A common question I've heard when discussing the case for accelerated antibiotic susceptibility testing is "why not just use several drugs in combination?", the presumption being that one of them is sure to work. The usual answers are that there is a risk of toxicity, and that pharma companies are generally not interested in sponsoring combo therapy trials - they want to own markets, not share them.
Two articles published in CID (thx @ndm1bacteria) add a third and more compelling reason: combo therapy does not work nearly as well as one would expect. A study of Acinetobacter infections treated with colistin and rifampin, and a study of Pseudomonas infections treated with various antibiotics, showed no improvement in 30-day mortality for combination over single therapy.
This is a surprise, given the success of retroviral combination therapy, and the results of in vitro microbiological studies. Why the lack of efficacy? I can think of three factors: pharmacokinetics and biodistribution, bacterial SOS responses, and host inflammatory response. It's possible that a significant fraction of the infecting bacteria did not (at least initially) get exposed to a significant dose of both antibiotics.

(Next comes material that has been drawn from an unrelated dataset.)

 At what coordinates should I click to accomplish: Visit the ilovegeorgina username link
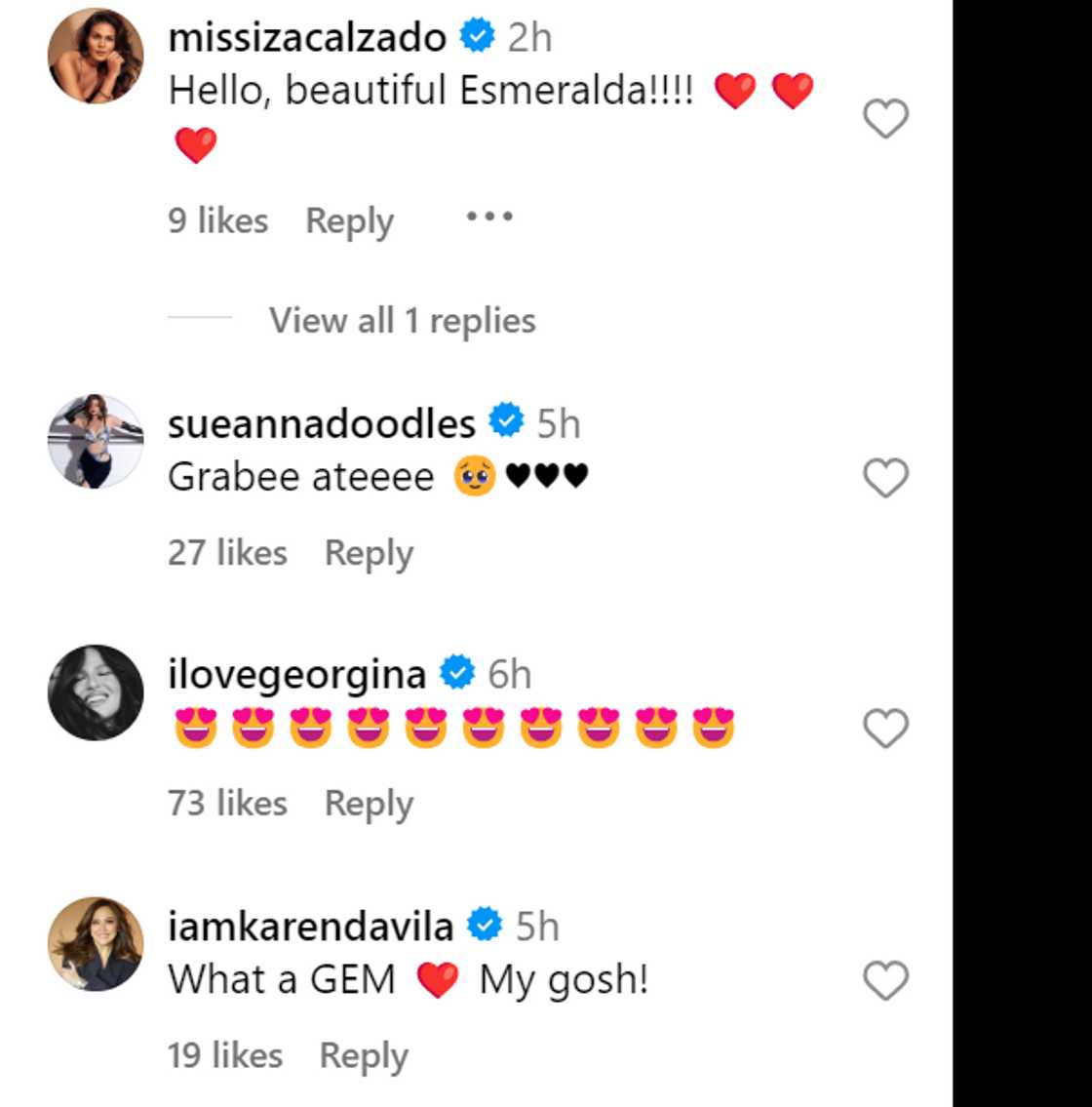[x=296, y=674]
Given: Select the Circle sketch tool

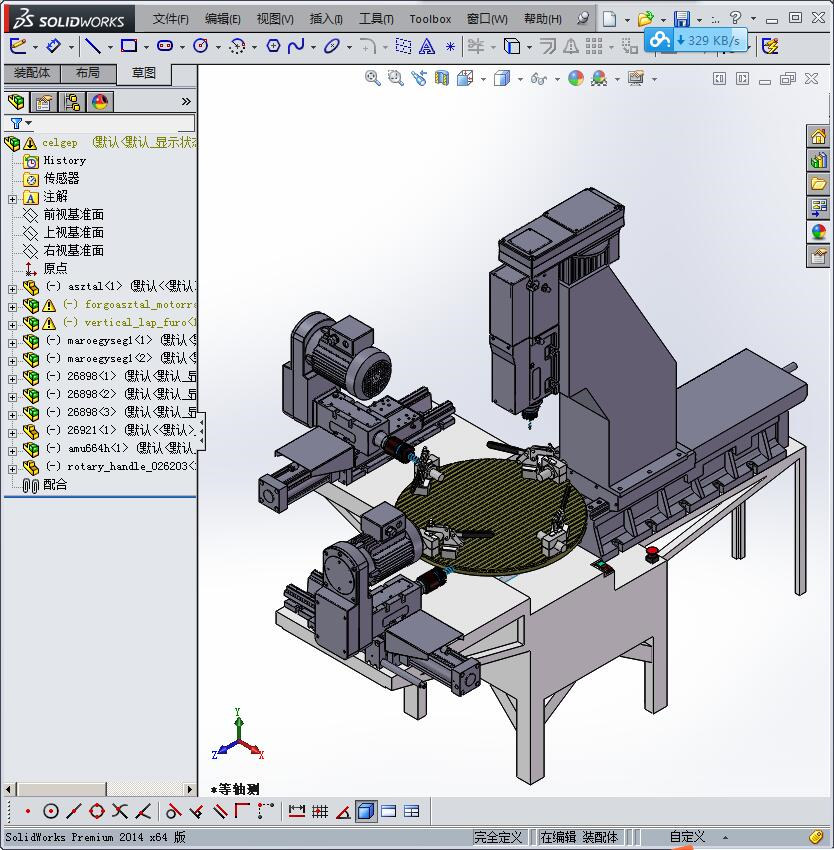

And when exposed to one antibiotic, bacteria (unlike retroviruses) will go into stress/shutdown modes that make them less susceptible to additional antibiotics. If the infection is not rapidly eradicated, the host inflammatory response can spiral out of control, leading to organ damage and death.
In contrast to combination therapy, appropriate antibiotic therapy was shown to improve survival. The bottom line here is not surprising: using the right antibiotic matters, and a shotgun approach to therapy is not a substitute for evidence-based medicine. The problem is with the evidence part: accelerated antibiotic susceptibility tests still don't exist. And they will continue to not exist until physicians begin to demand them and lab managers show a willingness to pay for them.